Investors have been laboring under a dangerous illusion about the prospects for a trade deal

Investors have been operating under the delusion that the only sticking point in the ongoing trade dispute with China is to iron out some small differences, or for the other party to end the posturing or hard core negotiating tactics.

Trump’s threat to impose tariffs, should wake the market out of its slumber, because, should the Chinese not end their bad faith negotiations, he is going to impose them come Friday — as he should. Analysts and investors have believed that since the issue has been a continuing cloud over the stock market, Trump would bend a little in his negotiating posture, as every president before him, have not been paying attention and have failed to realize that Trump isn’t bluffing.

There is an excellent article in yesterday’s Wall Street Journal that does an exemplary job of explaining the substantive differences between the parties. It’s a must read regarding the economic, military and strategic divergences between the two countries that explains president Trump’s unyielding posture. Induced by the euphoria of an unbroken ten-year bull market, investors have been living in a dream world in their expectations that trade differences, at some point, will be resolved. What happened on Tuesday brings the entire matter into focus. The Chinese sent back a draft trade agreement deleting all major commitments it had previously made. As reported by Reuters,

The document was riddled with reversals by China that undermined core U.S.

demands, the sources told Reuters.

In each of the seven chapters of the draft trade deal, China had deleted its

commitments to change laws to resolve core complaints that caused the United States

to launch a trade war: Theft of U.S. intellectual property and trade secrets; forced

technology transfers; competition policy; access to financial services; and currency


U.S. President Donald Trump responded in a tweet on Sunday vowing to raise tariffs on

$200 billion worth of Chinese goods from 10 to 25 percent on Friday – timed to land in

the middle of a scheduled visit by China’s Vice Premier Liu He to Washington to

continue trade talks.

The United States said on Wednesday the higher tariffs would go into effect on Friday,

according to a notice posted on the Federal Register.

The Chinese have reneged on trade provisions and agreements since they entered the World Trade Organization; they have no intention now of giving up the unfair trade practices that have helped make them to the world’s second largest economy.

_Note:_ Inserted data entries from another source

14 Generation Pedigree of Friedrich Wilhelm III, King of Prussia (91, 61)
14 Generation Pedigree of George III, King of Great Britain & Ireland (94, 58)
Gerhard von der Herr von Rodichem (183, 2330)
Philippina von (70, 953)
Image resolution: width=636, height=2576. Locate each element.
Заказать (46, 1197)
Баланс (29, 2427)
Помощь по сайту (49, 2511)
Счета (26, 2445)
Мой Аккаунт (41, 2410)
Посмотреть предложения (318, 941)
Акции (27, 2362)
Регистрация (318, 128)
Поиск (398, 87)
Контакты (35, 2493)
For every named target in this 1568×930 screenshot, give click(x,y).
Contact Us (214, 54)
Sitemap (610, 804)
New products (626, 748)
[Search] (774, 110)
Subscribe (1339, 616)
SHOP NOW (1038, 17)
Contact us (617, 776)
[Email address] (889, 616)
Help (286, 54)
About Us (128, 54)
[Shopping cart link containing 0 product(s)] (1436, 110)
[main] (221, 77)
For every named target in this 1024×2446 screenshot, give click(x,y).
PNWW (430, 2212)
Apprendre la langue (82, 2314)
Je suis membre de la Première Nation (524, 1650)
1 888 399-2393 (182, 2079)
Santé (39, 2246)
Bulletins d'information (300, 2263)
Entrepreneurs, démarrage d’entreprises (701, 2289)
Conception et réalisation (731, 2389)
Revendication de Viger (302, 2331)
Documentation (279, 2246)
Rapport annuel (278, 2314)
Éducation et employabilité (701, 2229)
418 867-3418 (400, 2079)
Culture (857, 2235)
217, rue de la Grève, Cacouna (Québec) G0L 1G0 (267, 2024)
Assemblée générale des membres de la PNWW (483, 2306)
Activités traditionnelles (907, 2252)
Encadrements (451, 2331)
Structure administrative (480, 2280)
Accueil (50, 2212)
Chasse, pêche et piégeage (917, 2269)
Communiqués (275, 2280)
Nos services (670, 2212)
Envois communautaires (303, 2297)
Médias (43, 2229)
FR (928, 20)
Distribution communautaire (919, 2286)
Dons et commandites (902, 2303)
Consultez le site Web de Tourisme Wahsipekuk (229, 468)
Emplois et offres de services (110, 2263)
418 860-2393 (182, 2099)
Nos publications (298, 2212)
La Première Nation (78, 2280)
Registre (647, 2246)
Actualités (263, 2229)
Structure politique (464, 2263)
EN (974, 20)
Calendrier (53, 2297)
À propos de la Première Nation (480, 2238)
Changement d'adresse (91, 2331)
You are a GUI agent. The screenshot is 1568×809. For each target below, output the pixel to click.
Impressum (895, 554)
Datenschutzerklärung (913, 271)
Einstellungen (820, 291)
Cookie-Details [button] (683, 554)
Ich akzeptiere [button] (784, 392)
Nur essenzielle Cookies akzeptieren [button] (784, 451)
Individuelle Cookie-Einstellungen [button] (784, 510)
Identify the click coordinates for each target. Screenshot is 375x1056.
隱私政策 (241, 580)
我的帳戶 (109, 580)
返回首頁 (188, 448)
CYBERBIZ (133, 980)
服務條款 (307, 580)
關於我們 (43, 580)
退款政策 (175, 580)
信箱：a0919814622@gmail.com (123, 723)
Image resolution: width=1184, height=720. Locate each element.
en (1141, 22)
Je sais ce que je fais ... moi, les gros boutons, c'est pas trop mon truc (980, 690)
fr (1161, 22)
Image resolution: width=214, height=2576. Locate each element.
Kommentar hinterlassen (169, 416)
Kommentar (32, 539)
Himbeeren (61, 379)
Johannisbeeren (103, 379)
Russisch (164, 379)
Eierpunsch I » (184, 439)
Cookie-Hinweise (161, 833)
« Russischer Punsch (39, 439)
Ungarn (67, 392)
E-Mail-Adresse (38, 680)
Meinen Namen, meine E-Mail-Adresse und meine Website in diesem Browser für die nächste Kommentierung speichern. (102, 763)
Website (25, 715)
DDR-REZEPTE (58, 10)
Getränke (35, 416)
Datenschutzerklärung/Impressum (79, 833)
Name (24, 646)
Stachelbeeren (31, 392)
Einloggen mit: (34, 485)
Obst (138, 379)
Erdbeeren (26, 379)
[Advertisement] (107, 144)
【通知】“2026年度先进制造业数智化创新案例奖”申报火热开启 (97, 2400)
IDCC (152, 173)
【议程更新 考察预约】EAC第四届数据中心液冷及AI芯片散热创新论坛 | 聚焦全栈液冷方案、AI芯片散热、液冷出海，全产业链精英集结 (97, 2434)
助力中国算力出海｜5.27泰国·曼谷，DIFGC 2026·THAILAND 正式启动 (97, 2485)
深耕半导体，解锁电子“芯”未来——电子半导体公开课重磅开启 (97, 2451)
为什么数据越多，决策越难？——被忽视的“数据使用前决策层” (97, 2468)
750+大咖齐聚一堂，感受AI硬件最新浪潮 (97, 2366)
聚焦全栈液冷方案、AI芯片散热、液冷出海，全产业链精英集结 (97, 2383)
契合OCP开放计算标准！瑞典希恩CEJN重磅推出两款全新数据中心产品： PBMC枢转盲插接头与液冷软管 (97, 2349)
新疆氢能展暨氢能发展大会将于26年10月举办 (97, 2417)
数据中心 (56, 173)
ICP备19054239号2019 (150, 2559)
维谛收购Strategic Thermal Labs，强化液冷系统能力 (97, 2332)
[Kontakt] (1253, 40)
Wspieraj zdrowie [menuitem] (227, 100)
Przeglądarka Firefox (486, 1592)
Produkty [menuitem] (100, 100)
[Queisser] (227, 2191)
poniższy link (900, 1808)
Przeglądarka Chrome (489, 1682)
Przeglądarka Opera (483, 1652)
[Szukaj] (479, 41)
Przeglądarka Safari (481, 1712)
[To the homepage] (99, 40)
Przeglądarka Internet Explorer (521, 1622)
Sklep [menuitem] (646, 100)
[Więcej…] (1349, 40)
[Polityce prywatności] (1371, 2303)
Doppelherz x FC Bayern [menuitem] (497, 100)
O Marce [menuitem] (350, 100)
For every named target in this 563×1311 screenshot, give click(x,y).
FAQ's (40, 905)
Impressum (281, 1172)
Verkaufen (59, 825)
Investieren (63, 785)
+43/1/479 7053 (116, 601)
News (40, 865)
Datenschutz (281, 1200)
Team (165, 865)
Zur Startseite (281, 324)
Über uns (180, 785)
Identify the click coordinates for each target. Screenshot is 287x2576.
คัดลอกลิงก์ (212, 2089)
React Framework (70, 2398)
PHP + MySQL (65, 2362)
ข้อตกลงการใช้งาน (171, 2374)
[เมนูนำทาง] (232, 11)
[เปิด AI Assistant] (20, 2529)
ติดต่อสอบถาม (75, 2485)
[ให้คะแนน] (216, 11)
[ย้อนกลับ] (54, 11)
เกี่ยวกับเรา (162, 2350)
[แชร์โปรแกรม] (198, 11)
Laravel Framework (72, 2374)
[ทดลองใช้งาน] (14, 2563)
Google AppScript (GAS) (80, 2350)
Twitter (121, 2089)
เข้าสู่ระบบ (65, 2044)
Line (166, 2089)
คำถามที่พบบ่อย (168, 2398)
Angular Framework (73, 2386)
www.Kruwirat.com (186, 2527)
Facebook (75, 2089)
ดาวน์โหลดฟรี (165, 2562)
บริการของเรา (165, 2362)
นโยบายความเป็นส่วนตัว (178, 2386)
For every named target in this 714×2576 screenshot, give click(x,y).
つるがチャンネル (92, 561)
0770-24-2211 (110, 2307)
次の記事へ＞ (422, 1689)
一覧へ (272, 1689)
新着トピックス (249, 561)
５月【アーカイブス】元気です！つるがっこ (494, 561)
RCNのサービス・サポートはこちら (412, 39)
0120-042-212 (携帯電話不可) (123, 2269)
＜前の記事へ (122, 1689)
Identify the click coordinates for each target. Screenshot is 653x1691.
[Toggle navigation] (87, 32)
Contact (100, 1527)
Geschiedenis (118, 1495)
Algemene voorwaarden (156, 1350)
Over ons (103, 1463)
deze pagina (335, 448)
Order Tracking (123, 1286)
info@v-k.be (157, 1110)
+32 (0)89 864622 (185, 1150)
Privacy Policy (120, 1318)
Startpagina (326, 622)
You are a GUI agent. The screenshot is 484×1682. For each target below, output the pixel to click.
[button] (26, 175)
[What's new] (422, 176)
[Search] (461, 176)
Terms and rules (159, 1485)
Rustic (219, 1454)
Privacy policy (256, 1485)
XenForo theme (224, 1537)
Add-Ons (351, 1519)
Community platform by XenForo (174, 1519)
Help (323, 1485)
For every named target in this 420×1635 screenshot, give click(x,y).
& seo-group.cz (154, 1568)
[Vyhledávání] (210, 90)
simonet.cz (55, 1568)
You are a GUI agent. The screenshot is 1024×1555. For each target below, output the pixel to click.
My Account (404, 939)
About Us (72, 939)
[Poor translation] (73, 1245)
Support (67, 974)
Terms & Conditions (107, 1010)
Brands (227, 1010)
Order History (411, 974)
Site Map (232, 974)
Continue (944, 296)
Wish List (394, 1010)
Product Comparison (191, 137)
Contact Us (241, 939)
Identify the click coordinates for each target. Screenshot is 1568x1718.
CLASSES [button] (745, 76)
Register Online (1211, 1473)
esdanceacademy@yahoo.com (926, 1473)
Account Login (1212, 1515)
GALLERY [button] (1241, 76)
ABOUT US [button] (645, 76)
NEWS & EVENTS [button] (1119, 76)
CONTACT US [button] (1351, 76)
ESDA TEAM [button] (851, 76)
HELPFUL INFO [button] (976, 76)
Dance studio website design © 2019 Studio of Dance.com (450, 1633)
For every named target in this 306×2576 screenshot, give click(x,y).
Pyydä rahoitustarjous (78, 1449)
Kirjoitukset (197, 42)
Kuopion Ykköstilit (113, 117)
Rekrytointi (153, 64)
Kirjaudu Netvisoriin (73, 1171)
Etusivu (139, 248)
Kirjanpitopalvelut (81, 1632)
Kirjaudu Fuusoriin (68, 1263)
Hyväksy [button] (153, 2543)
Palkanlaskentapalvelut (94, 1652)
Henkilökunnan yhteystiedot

And, why should they? The U.S. has encouraged such predatory behavior by looking the other way.

The reason the markets are jittery, is because Trump is unlike previous presidents, Republican and Democrat alike, who have capitulated when China blatantly refused to comply with preexisting trade protocols.

Undoubtedly, one of the reasons for China’s dilatory tactics, is that they are hoping the next president will buckle, as every other president has done in the past, and agree to China’s terms, as a precondition for conducting business in their country.

The Chinese have built up their economy, in part, by stealing U.S. intellectual property , deliberately hacking into the systems of U.S.defense contractors, stealing military secrets and refusing to end their practice of forced technology transfer. That is the way China does business. Trump wants to put an end to this chicanery.

China’s rapacious mercantilist practices, that it pursues with impunity, is noting more than economic warfare. In short, our political elites have given China the keys to the kingdom and now the consequences of such a manifestly suicidal trade policy are coming to the fore.

The stock market is not ready for the consequences.

The Chinese are our strategic, military and economic adversaries. The sooner investors’ are disabused of their illusion that mutual self-interest will prevail for a trade agreement, the better.